Through such alternating sensations we wound our way round the débris-cumbered margin of two lakes of deep, transparent, beryl-colored water, and up to the very head of our amphitheatre, reaching an elevation of about thirteen thousand feet. We had thus far encountered very little snow, and absolutely no climbing. All along it had seemed to us that from the cañon-head we might easily climb to the dividing summit of the Sierras, and follow it along to Mount Whitney. I had taken pains to diverge from my unsuccessful route of 1864, which lay now to the east, and separated from us by a high wall, terminating in fantastic spires.
Upon mounting the ridge-top we found it impossible to reach the true summit of the range without first descending into a deep cañon, the ancient bed of a tributary glacier of the Kern; the ice now replaced by imposing slopes of granite débris, partly masked by snow, and plunging down into a lake of startling vitriol color.
We toiled cautiously down over insecure wreck of granite, whose huge blocks threatened constantly to topple us over or to rush out from under foot and gather into an avalanche. A draught from the icy lake water, a brief rest on the sunny side of a huge erratic, and we began the slow, laborious ascent of the summit ridge. Unfortunately, the footing was bad, being composed chiefly of granite gravel. Of every stone in place and each snow spot we took advantage, making pauses for breath now and then, until at last we reached the crest, here a thin ridge, and hurriedly turned our eyes in the direction of Mount Whitney.

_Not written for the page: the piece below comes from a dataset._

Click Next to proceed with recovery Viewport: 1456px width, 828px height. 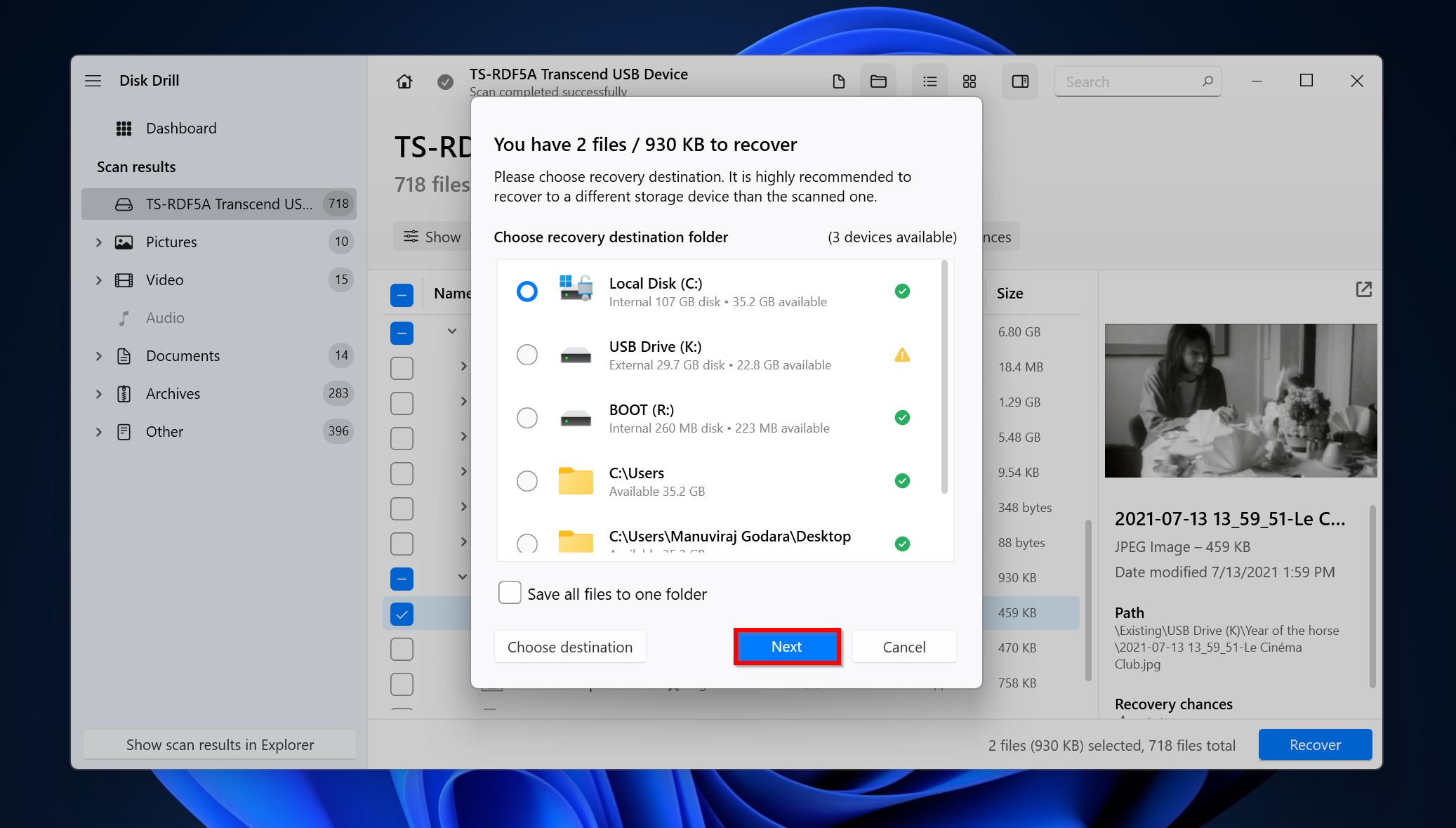click(786, 646)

The sharp, dominating blade of granite rising a couple of miles northwest of us, over a group of spiry pinnacles, was unmistakable. The same severe, beautiful crest I had struggled for in 1864 rose proudly into the blue, and, though near, seemed as inaccessible as ever.
In the opposite direction, about three miles away, in clear, uncolored plainness, stood the peak where, in 1871, I had been led by the map, and my error perpetuated by the clouds.

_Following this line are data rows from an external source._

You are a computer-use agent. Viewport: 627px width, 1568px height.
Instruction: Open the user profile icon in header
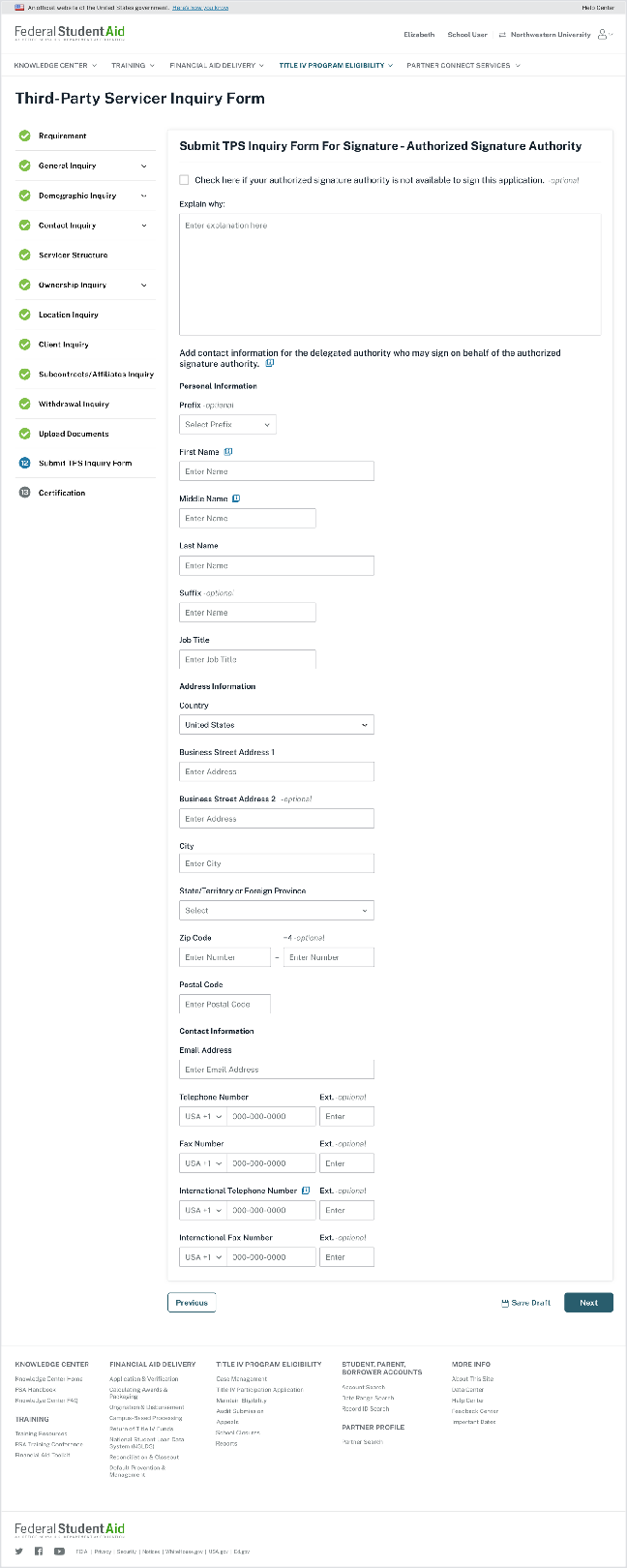point(604,35)
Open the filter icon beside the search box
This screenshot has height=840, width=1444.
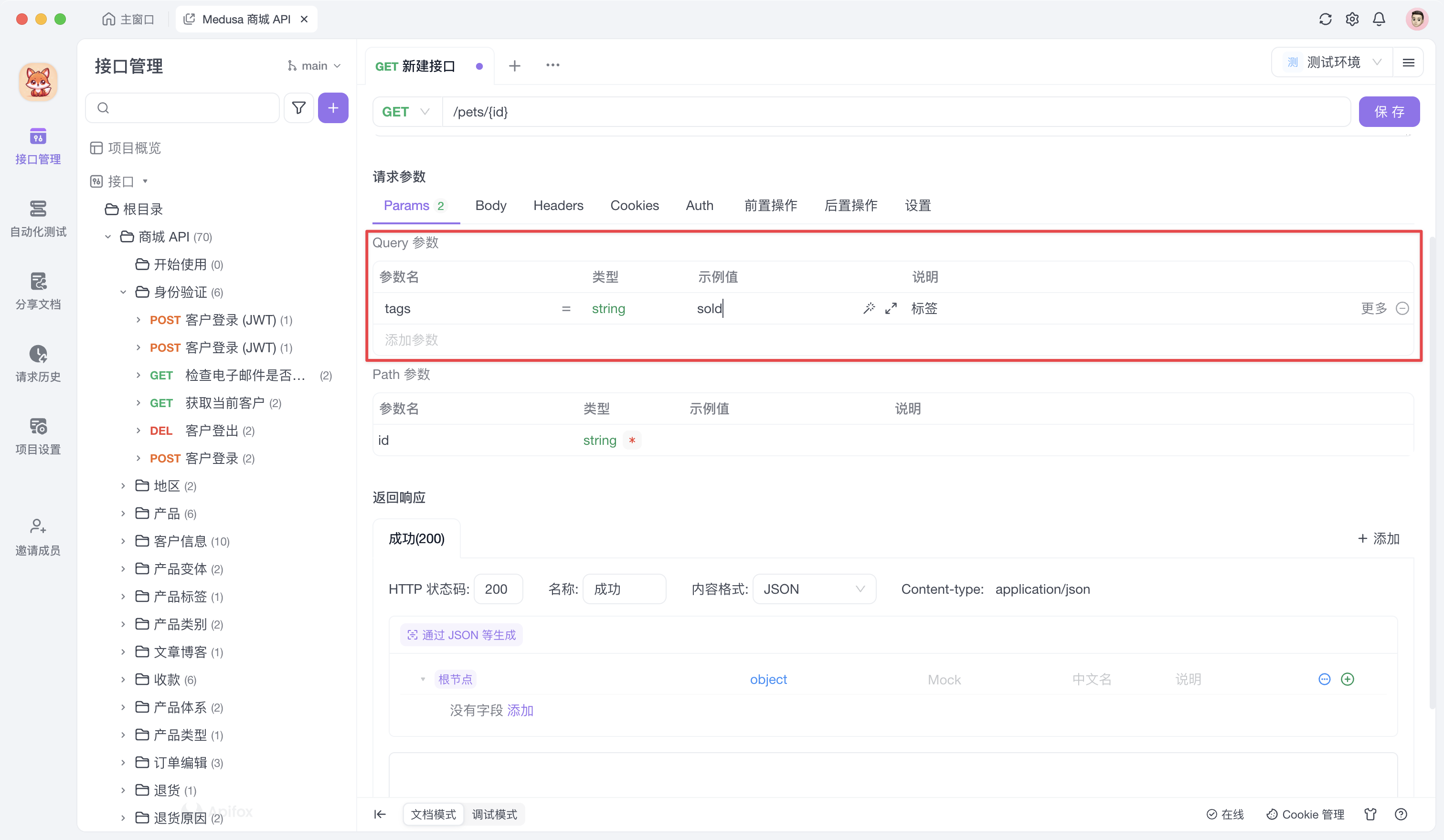(x=298, y=107)
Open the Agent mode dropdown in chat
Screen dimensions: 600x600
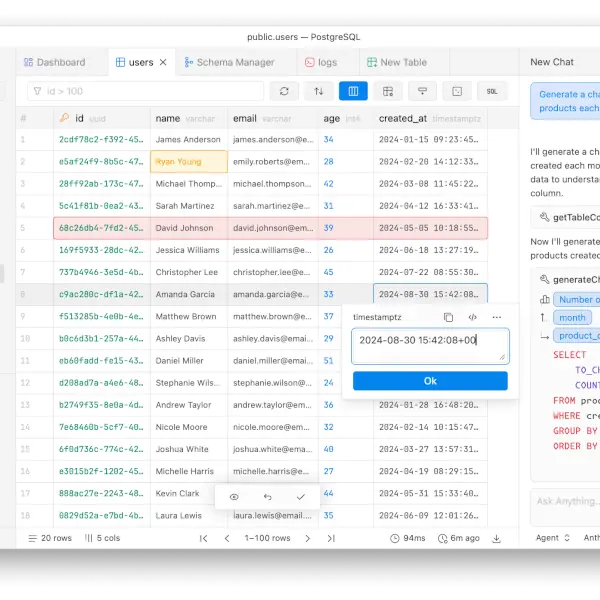(x=552, y=538)
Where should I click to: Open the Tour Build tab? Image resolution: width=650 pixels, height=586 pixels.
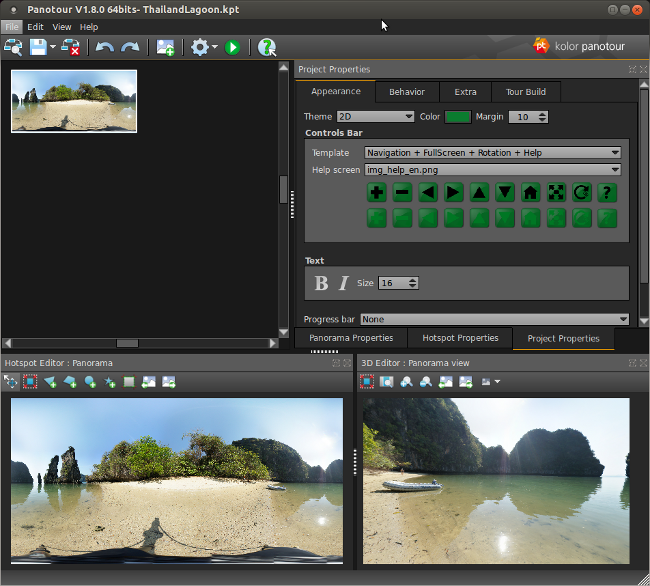coord(525,92)
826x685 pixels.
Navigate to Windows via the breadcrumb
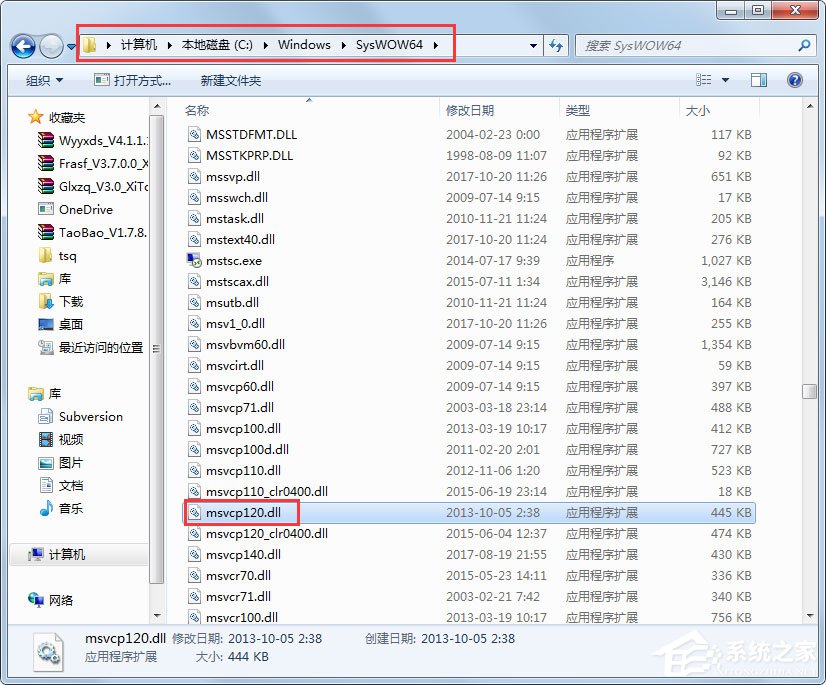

In full view of both peaks it seemed strange I could have mistaken one for the other.
Infallibility in retrospect is one of the easiest conditions imaginable; yet when the ever-fresh memory of those seething cloud-forms comes back to me, when I see again the gloom made even wilder and darker by bolts of sunlight and illumined gauzes of mist, when I realize that the cloud-compelling peak itself never shone forth, I am free to confess that I should make the mistake again.
In charging this error upon the map, I do not in any sense intend to reflect on Mr. C. F. Hoffmann, the accomplished chief topographer of the Survey, to whose skilful hand we owe the forthcoming map of Central California. His location of Mount Whitney depended upon two compass bearings only—his own from Mount Brewer, which proves to have been unvitiated by local magnetic attraction, and mine from Mount Tyndall, which evidently is in error.
It is most curious to discover that my bearings made from a station on the northwest edge of Mount Tyndall, where I placed myself to observe on the peaks lying in that direction, are, when corrected for variation, true, while those taken from a block on the south edge of the summit not sixty feet from the first station are abnormal. This reminds me of the observations made by Professor Brewer during our hours of rest on the top of Lassen’s Peak, where he found the summit block a local magnet.